Lo scorso 7 novembre ha avuto inizio la procedura di valutazione nazionale delle Università e degli Enti Pubblici di Ricerca da parte dell’Agenzia Nazionale di Valutazione del sistema Universitario e della Ricerca (ANVUR). E’ una iniziativa deliberata da un ex Ministro che non aveva idea né di cosa stesse facendo né del perché lo stesse facendo: una maestrina che avrebbe voluto premiare gli scolari diligenti e punire i somari. E’ vero che in molti paesi si valutano le Università pubbliche e private e che esistono agenzie di valutazione internazionali (ad esempio QS o THE); però in genere l’utente della valutazione è l‘aspirante studente che può scegliere l’università più prestigiosa (se può permettersi di pagarne la retta). Poi anche lo Stato può utilizzare la classificazione per motivi politici, come possono usarla il datore di lavoro (che può preferire il laureato di una università eccellente a quello di una università modesta) o le università stesse, per cercare di migliorare le proprie prestazioni.
In Italia, però l’Università è quasi sempre pubblica ed i suoi costi sono sostenuti per oltre l’80% dallo Stato. Gli studenti pagano tasse relativamente modeste e comunque proporzionali al reddito familiare: chi può permettersi una Università può permettersele tutte. Lo studente, cioè, non è come negli Usa, un cliente che paga e compra, ma un cittadino che usa un servizio. L’Università è pagata in pratica da tutti i cittadini, tanto da quelli che possono permettersi di mandarci i figli, quanto da quelli che non possono permettersi questo lusso; questo è eticamente accettabile perché il fine dell’Università è produrre professionisti che soddisfino le esigenze dei cittadini: medici, giudici, insegnanti, etc. e lo Stato garantisce (dovrebbe garantire) a tutti i cittadini l’accesso ai servizi di questi professionisti.

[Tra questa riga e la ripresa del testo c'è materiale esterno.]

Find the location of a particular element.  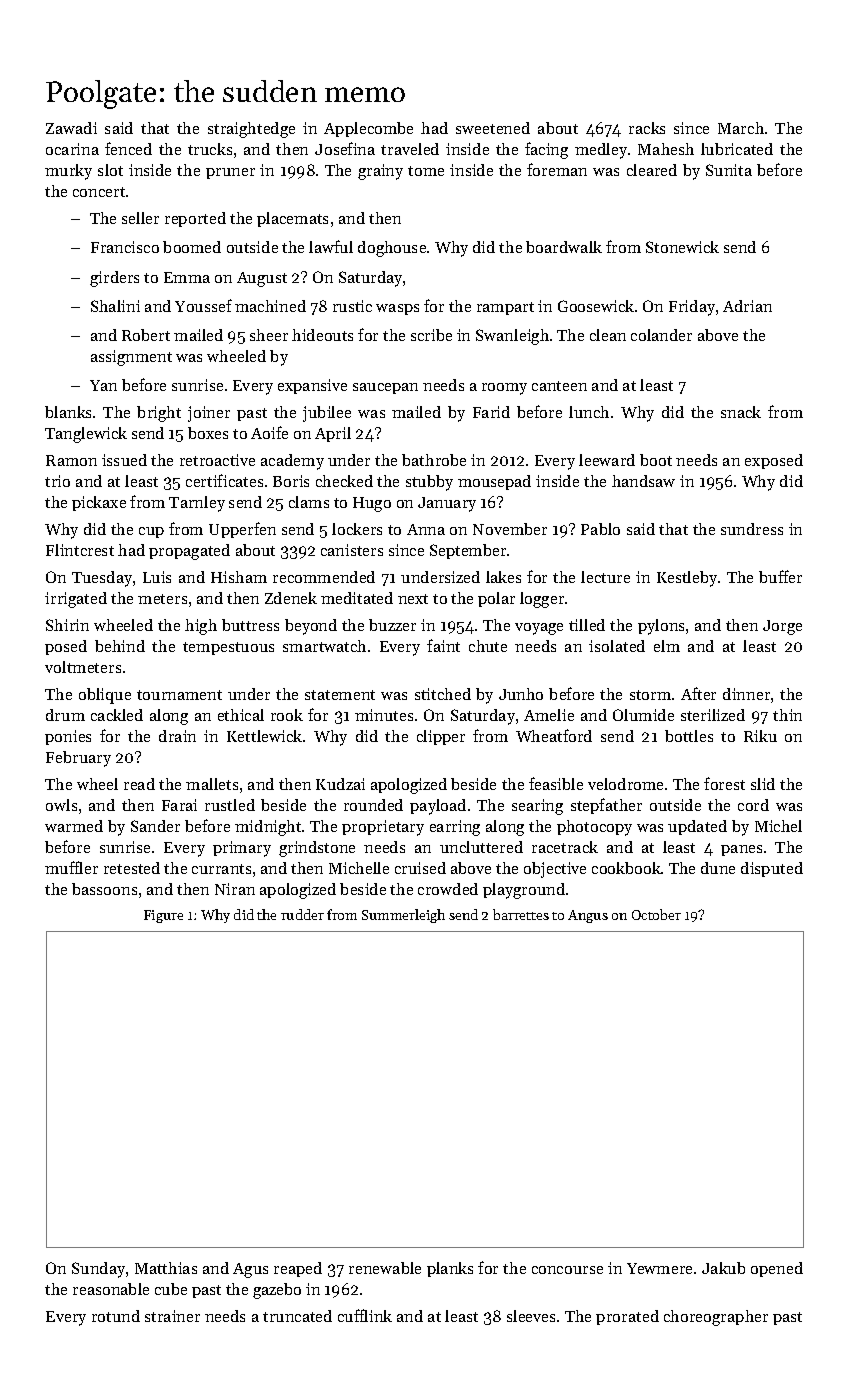

Figure is located at coordinates (163, 916).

In questo contesto, che è molto diverso da quello statunitense evidentemente nella mente dell’ex Ministro Gelmini, una valutazione della qualità delle Università da parte dello Stato è eticamente accettabile solo se il suo fine è quello di garantire una qualità media il più possibile elevata e di investire risorse per migliorare quelle sedi che risultassero inadeguate. In pratica lo scopo dovrebbe essere antimeritocratico: innalzare gli ultimi piuttosto che premiare i primi. Invece l’attuale sistema di valutazione ha lo scopo di premiare economicamente i più bravi e punire i meno bravi e, se il candidato abita in una città dove c’è una “cattiva” Università e non può permettersi di trasferirsi altrove, se la deve tenere, mentre con la sua Irpef paga per migliorare le Università degli altri che sono già migliori della sua.